9 Maar zij zullen niet meerder toenemen; want hun uitzinnigheid zal allen openbaar worden, gelijk ook die van genen geworden is.
Vermaning tot getrouwheid
10 Maar gij hebt achtervolgd mijn leer, wijze van doen, voornemen, geloof, lankmoedigheid, liefde, lijdzaamheid.
11 Mijn vervolgingen, mijn lijden, zulks als mij overkomen is in Antiochië, in Ikonium en in Lystre; hoedanige vervolgingen ik geleden heb, en de Heere heeft mij uit alle verlost.
12 En ook allen, die godzaliglijk willen leven in Christus Jezus, die zullen vervolgd worden.
13 Doch de boze mensen en bedriegers zullen tot erger voortgaan, verleidende en wordende verleid.
14 Maar blijft gij in hetgeen gij geleerd hebt, en waarvan u verzekering gedaan is, wetende, van wien gij het geleerd hebt;
15 En dat gij van kinds af de heilige Schriften geweten hebt, die u wijs kunnen maken tot zaligheid, door het geloof, hetwelk in Christus Jezus is.
16 Al de Schrift is van God ingegeven, en is nuttig tot lering, tot wederlegging, tot verbetering, tot onderwijzing, die in de rechtvaardigheid is;
17 Opdat de mens Gods volmaakt zij, tot alle goed werk volmaaktelijk toegerust.
1 Den Apostel voorseght hoedanige menschen ende verleyders in de laetste tijden sullen opstaen, ende vermaent Timotheum sulcke te schuwen. 6 Leert op wat wijse ende hoese de menschen sullen verleyden, voornamelick de vrouwkens. 8 Datse Ioannes ende Iambres sullen gelijck zijn, in de waerheyt tegen te staen. 10 Vermaent hem voorder sijn exempel te willen volgen in ’t verdragen van vervolgingen, die alle Godtsalige te verwachten hebben. 14 ende stantvastelick te blijven by de suyvere leere, die hy van hem geleert hadde. 15 aenwijsende daer by de volmaecktheyt, Goddelickheyt, ende veelvoudige nuttigheyt der Heylige Schrifture, die hy van kints been af geleert hadde, in welcke dese leere gegront is.
1 ENde weet dit, dat in de laetste dagen ontstaen sullen sware tijden.
2 Want de menschen sullen zijn liefhebbers van haer selven, geltgierigh, laetdunckige, hoovaerdigh, lasteraers, den ouderen ongehoorsaem, ondanckbaer, onheyligh,
3 Sonder natuerlicke liefde, onversoenlick, achterklappers, onmatigh, wreet, sonder liefde tot de goede,
4 Verraders, roeckeloos, opgeblasen, meer liefhebbers der wellusten dan liefhebbers Godts:
5 Hebbende een gedaente van Godtsaligheyt, maer die de kracht der selve verloochent hebben.
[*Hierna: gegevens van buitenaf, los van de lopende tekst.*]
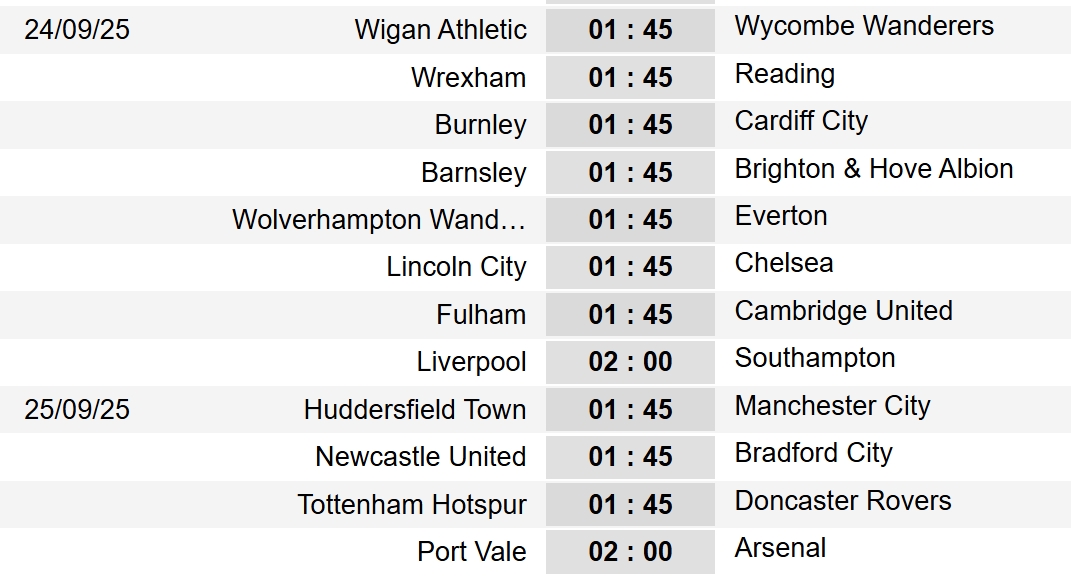
Task: Select the Chelsea team name
Action: pos(784,263)
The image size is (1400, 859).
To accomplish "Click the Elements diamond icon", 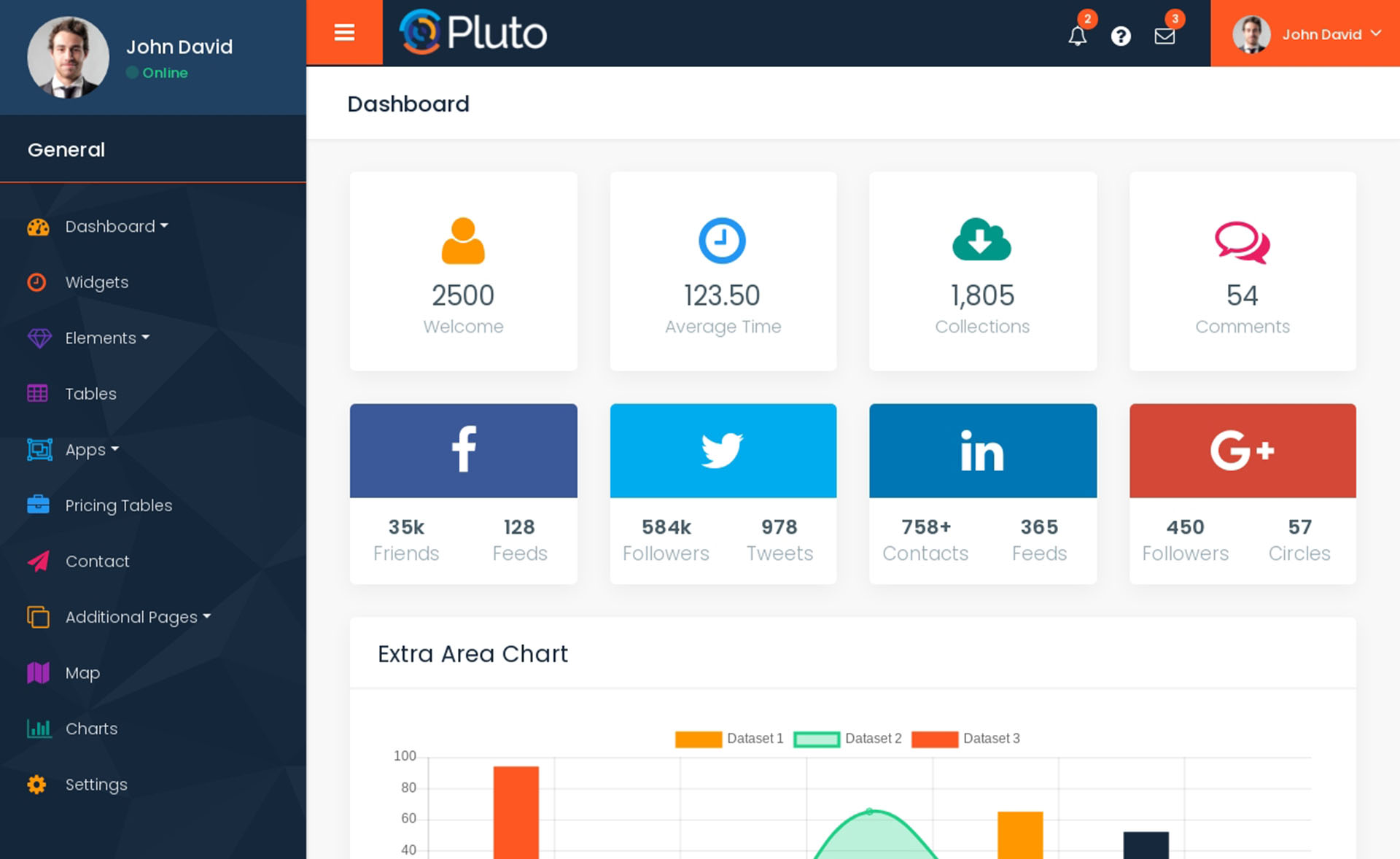I will coord(38,338).
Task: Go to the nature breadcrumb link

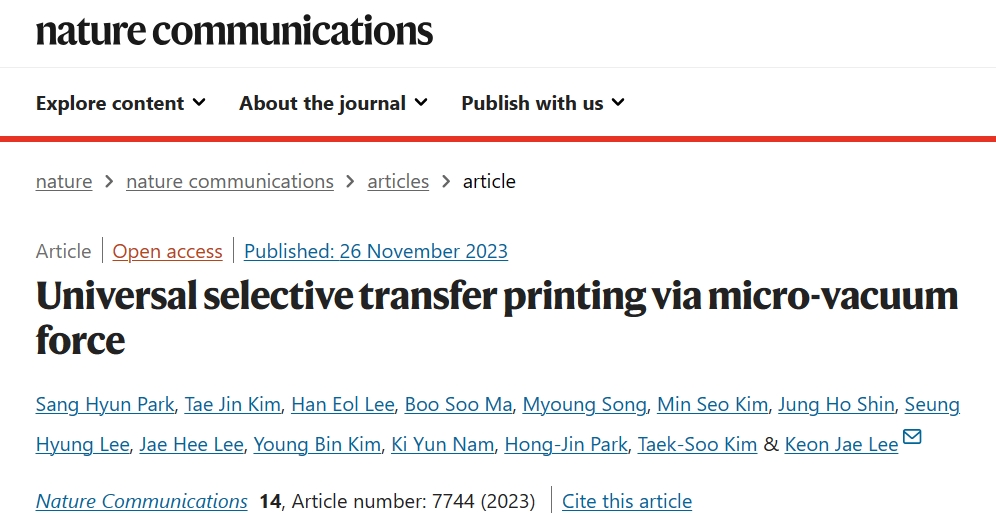Action: 64,182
Hebt oock eenen afkeer van dese.
6 Want van dese zijn’t die in de huysen insluypen, ende nemen de vrouwkens gevangen die met sonden geladen zijn, ende door menigerley begeerlickheden gedreven worden:
7 [Vrouwkens ] die altijt leeren, ende nimmermeer tot kennisse der waerheyt en konnen komen.
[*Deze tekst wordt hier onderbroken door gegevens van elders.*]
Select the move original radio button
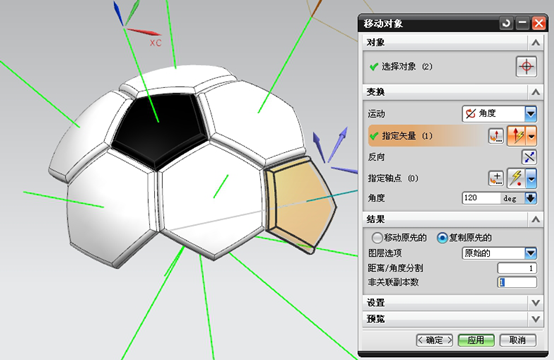The image size is (554, 360). tap(377, 238)
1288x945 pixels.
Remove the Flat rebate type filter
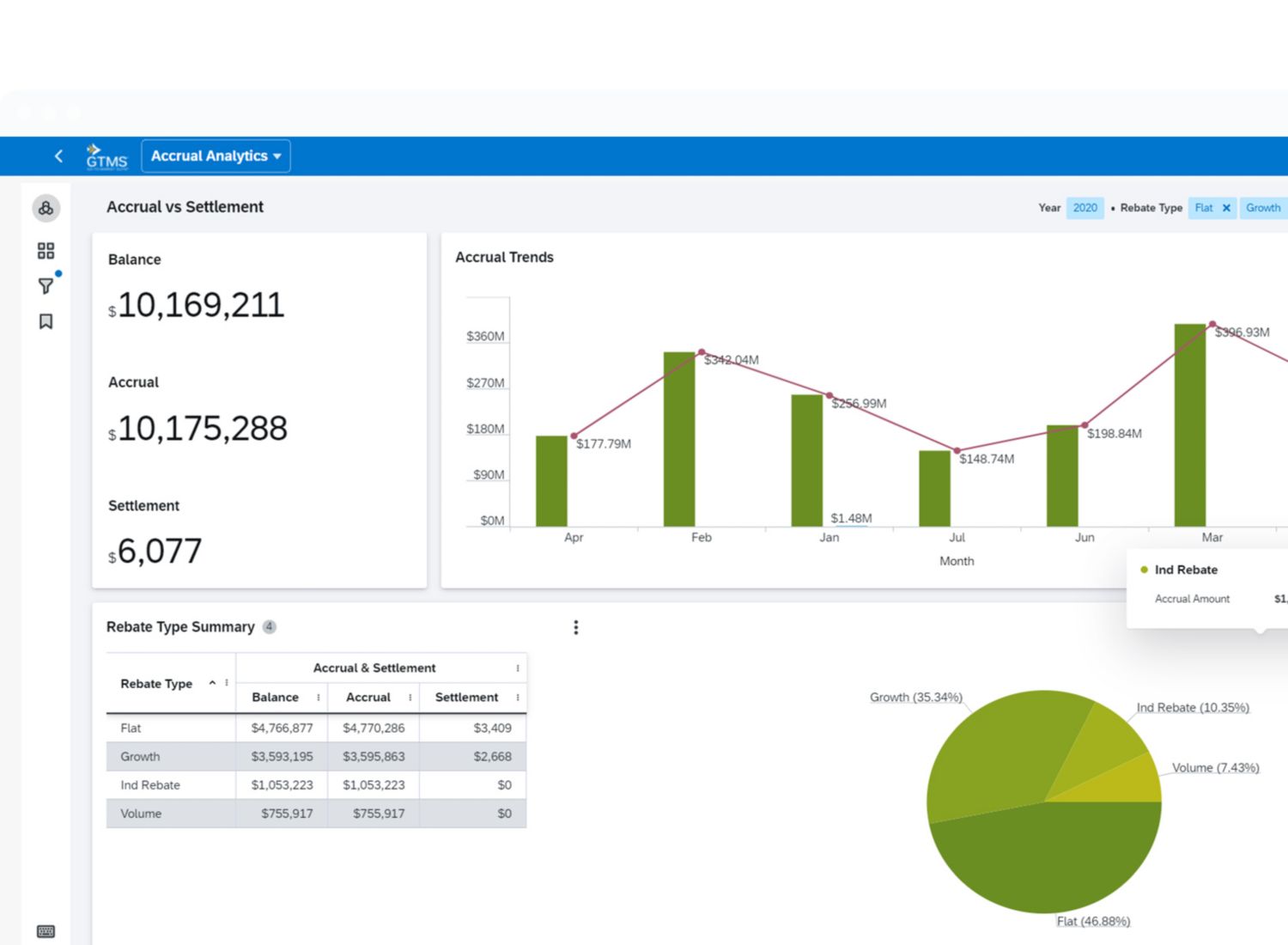[x=1226, y=208]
8 Gelijckerwijs nu Iannes ende Iambres Mosi tegen stonden, alsoo staen oock dese de waerheyt tegen, menschen verdorven zijnde van verstant, verworpelick aengaende het geloove.
9 Maer sy en sullen niet meerder toenemen: want hare uytsinnigheyt sal allen openbaer worden, gelijck oock gener geworden is.
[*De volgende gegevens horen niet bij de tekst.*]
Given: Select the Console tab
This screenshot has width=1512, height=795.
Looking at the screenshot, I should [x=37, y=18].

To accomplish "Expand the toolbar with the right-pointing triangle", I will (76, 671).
10 Maer ghy hebt achtervolght mijne leere, wijse van doen, voornemen, geloove, lanckmoedigheyt, liefde, lijdtsaemheyt,
11 [Mijne ] vervolgingen, [mijn ] lijden, sulcks als my over gekomen is in Antiochien, in Iconien, [ende ] in Lystren: hoedanige vervolgingen ick geleden hebbe: ende de Heere heeft my uyt allen verlost.
12 Ende oock alle die Godtsalighlick willen leven in Christo Iesu, die sullen vervolght worden.
13 Doch de boose menschen ende bedriegers sullen tot erger voort gaen, verleydende ende wordende verleyt.
14 Maer blijft ghy in ’t gene ghy geleert hebt, ende [daer van ] u versekeringe gedaen is, wetende van wien ghy het geleert hebt:
15 Ende dat ghy van kints af de heylige schriften geweten hebt, die u wijs konnen maken tot saligheyt, door het geloove het welck in Christo Iesu is.
16 Alle de schrift is van Godt ingegeven, ende is nuttigh tot leeringe, tot wederlegginge, tot verbeteringe, tot onderwijsinge die in de rechtveerdigheyt is:
17 Op dat de mensche Godts volmaeckt zij, tot alle goet werck volmaecktelick toegerust.